Last full review/revision Mar 2014 | Content last modified May 2014
Topic Resources

Etiology and Epidemiology:

Equine coital exanthema is a benign venereal disease of horses that probably occurs worldwide. It affects both sexes and is caused by equine herpesvirus type 3 (EHV-3). This virus has a single antigenic type but also has small and large plaque variants in tissue culture, indicating that variation may occur in the severity of field outbreaks. Although the primary route of transmission is venereal, outbreaks have been documented in which transmission occurred via contaminated supplies and instruments or by the use of a single glove for rectal examination of many mares. It is probably for this reason that EHV-3 has also been isolated from horses that have not been bred.

Equine coital exanthema is probably transmitted only in the acute phase of the disease; after the lesions have healed, horses do not appear to shed the virus. However, the existence of a carrier state is unclear: the scars that persist after healing may identify potential carriers, but such asymptomatic carriers have not been identified. Immunity is short-lived, but evidence from stallions shows that recurrence is not likely within a single breeding season.

Clinical Findings:

Clinical signs in mares develop 4–8 days after sexual contact or veterinary examination and are manifest by the appearance of multiple, circular, red nodules up to 2 mm in diameter on the vulvar and vaginal mucosa, the clitoral sinus, and perineal skin. These lesions develop into vesicles and then pustules and eventually rupture, leaving shallow, painful, ulcerated areas that may coalesce into larger lesions. Edema can develop in the perineum and may extend to between the thighs. Occasionally, ulcers will be found on the teats, lips, and nasal mucosa. Secondary bacterial infection of the ulcers by Streptococcus spp is common, causing the ulcers to enlarge and exude a mucopurulent discharge. In such cases, the horse may become febrile. Unless secondary bacterial infection occurs, skin healing is complete within 3 wk, but clitoral and vaginal ulcers heal more slowly. Skin lesions persist for long periods as unpigmented scars. However, pregnancy rates are not reduced.

Lesions in stallions are similar to those in mares and are found on both the penis and prepuce. As a result, intromission is painful, and the stallion may be reluctant to copulate. If copulation does occur during the ulcerative stage, the ulcers may hemorrhage into the ejaculate, reducing sperm viability.
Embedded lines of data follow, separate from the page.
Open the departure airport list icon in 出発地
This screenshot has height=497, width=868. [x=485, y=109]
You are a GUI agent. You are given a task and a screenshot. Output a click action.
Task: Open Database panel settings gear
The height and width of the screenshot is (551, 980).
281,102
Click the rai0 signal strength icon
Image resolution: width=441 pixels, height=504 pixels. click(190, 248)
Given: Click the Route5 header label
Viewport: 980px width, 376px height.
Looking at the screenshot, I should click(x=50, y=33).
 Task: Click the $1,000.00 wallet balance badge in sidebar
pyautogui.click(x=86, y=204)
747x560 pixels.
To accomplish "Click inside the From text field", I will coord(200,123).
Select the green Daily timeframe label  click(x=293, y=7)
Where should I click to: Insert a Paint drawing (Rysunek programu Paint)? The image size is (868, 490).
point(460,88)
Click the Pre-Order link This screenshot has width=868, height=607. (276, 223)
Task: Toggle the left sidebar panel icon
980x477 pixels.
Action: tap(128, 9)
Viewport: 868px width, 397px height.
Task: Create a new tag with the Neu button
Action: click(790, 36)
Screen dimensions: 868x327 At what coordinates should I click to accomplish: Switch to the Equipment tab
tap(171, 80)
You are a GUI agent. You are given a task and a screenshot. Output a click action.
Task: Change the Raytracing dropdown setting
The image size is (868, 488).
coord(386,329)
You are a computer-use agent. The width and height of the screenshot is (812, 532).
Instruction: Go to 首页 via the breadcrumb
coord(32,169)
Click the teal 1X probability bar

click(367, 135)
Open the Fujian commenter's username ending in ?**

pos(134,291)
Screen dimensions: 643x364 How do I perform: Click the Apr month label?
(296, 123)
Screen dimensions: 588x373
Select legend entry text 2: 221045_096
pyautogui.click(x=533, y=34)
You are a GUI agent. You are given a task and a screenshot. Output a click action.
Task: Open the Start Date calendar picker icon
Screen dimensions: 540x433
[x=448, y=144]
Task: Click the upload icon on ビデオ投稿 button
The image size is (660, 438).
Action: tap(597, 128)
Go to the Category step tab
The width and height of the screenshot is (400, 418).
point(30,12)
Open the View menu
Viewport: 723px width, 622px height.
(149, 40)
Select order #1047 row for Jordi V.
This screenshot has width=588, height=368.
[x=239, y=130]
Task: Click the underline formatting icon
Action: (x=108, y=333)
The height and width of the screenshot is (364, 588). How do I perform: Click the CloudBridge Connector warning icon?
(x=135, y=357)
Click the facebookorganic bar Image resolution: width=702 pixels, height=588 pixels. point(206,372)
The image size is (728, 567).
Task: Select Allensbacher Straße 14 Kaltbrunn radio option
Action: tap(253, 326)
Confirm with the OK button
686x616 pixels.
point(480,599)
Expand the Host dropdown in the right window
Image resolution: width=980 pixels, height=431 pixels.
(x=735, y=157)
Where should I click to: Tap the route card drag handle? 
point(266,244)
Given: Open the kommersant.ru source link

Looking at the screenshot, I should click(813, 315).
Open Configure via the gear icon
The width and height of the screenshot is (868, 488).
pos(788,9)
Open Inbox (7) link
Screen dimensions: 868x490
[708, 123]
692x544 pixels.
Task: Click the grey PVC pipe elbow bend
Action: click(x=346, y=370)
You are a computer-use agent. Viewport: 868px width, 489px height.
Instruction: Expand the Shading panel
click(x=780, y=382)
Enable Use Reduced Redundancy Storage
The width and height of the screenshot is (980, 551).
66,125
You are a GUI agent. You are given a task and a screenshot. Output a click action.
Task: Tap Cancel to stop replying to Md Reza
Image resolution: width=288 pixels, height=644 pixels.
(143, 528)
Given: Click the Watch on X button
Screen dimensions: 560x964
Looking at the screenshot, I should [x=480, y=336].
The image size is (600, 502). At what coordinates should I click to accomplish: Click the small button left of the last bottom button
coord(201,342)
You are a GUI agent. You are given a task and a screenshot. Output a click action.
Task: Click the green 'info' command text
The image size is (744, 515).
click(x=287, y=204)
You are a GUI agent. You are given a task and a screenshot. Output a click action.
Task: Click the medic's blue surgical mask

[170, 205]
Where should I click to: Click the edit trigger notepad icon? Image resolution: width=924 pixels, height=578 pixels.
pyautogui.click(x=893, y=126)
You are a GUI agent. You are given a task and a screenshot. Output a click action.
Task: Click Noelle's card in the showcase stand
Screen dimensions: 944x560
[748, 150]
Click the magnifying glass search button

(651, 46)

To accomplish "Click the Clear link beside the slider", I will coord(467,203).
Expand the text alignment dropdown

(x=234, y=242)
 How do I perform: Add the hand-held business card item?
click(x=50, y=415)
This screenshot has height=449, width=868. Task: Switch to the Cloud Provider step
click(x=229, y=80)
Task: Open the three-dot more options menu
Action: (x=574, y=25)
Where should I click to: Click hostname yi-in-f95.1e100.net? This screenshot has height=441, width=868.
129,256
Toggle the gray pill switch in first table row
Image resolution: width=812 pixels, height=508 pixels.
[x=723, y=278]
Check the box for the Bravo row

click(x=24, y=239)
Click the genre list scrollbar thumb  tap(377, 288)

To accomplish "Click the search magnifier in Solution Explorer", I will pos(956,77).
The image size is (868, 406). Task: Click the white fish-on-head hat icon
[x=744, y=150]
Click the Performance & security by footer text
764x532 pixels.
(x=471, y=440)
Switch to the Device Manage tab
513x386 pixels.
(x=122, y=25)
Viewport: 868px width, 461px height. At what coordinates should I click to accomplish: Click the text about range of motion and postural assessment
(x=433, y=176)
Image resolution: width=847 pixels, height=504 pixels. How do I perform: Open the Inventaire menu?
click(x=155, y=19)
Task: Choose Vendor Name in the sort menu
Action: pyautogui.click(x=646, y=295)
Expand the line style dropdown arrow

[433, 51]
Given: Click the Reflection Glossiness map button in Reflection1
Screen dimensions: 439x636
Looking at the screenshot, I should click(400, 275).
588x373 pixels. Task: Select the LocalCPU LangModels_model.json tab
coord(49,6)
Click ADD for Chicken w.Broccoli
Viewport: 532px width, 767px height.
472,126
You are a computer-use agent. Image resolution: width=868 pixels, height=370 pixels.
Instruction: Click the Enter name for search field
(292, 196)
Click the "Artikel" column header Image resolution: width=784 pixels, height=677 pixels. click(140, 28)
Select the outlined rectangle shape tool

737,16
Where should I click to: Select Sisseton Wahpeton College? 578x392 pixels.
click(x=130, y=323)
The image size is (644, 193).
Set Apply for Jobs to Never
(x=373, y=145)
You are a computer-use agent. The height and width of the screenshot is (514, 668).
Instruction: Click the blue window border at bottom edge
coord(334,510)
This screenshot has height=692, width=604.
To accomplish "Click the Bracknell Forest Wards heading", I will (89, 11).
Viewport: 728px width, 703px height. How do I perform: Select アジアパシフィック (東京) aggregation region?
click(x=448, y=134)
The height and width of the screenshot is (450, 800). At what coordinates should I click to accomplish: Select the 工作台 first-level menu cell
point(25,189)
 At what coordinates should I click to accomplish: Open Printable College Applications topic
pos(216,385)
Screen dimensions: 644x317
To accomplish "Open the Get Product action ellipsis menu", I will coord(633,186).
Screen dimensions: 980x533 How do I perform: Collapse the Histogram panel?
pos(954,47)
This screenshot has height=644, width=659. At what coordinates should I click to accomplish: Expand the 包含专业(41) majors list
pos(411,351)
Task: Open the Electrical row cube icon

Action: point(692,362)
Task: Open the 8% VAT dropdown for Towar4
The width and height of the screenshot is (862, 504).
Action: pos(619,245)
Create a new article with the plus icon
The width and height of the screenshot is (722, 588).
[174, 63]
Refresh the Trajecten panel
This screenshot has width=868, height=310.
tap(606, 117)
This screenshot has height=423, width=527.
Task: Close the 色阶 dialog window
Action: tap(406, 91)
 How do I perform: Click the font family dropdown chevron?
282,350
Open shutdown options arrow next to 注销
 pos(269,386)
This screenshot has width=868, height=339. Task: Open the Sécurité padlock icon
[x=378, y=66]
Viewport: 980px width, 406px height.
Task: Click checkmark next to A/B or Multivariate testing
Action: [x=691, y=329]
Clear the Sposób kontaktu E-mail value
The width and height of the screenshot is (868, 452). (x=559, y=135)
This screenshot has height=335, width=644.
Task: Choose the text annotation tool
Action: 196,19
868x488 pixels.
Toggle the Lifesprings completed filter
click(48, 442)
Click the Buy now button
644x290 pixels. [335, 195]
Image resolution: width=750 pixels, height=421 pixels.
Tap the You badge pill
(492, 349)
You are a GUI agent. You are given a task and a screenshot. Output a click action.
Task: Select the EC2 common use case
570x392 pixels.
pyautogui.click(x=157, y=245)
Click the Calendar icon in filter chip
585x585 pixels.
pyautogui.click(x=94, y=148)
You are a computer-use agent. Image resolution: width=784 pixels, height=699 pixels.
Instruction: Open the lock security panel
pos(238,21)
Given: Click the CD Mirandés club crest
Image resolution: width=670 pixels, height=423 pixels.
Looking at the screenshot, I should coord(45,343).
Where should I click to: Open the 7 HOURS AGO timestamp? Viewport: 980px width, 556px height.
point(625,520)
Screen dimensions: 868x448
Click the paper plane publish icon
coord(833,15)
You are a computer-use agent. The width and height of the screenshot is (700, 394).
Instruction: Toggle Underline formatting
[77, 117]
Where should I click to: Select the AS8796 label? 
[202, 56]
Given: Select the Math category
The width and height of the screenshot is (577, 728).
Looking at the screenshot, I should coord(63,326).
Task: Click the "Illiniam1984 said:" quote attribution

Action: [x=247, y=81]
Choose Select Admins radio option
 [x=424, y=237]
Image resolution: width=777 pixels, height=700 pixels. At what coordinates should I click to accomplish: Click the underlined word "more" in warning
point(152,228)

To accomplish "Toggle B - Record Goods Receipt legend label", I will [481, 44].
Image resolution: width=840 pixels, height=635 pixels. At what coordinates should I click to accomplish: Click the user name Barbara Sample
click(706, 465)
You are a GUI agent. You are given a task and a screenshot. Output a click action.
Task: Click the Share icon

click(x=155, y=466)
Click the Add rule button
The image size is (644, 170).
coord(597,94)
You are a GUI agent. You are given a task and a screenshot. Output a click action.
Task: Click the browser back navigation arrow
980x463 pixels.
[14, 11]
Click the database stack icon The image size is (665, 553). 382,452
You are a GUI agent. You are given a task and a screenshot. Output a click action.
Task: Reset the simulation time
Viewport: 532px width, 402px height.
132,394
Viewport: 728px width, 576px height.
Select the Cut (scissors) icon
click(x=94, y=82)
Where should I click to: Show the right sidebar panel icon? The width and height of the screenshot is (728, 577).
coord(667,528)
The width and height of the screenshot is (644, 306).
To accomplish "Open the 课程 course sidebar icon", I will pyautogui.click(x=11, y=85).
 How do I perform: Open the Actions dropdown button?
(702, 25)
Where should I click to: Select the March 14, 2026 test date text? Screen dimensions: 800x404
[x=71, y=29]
A tentative diagnosis is based on clinical signs and confirmed by identifying (using electron microscopy) the virus in cells from the margin of ulcers. Typical intranuclear herpesvirus inclusion bodies can also be seen in cytologic or histologic preparations. Acute and convalescent samples for serum neutralization or complement fixation tests can also be diagnostic, but these tests must be interpreted carefully because both EHV-1 and EHV-4 have also been isolated from genital lesions.

Treatment and Prevention:

Sexual rest is essential to allow ulcers to heal and prevent spread of the disease. The use of antibiotic ointments to prevent secondary infections is also advisable. Affected horses should be isolated until all lesions have healed, and disposable equipment should be used for examinations. During the acute phase of the disease, mares should be bred only by artificial insemination. No vaccine is available. All horses should be examined carefully before they are allowed to breed, keeping in mind that the incubation period is up to 10 days.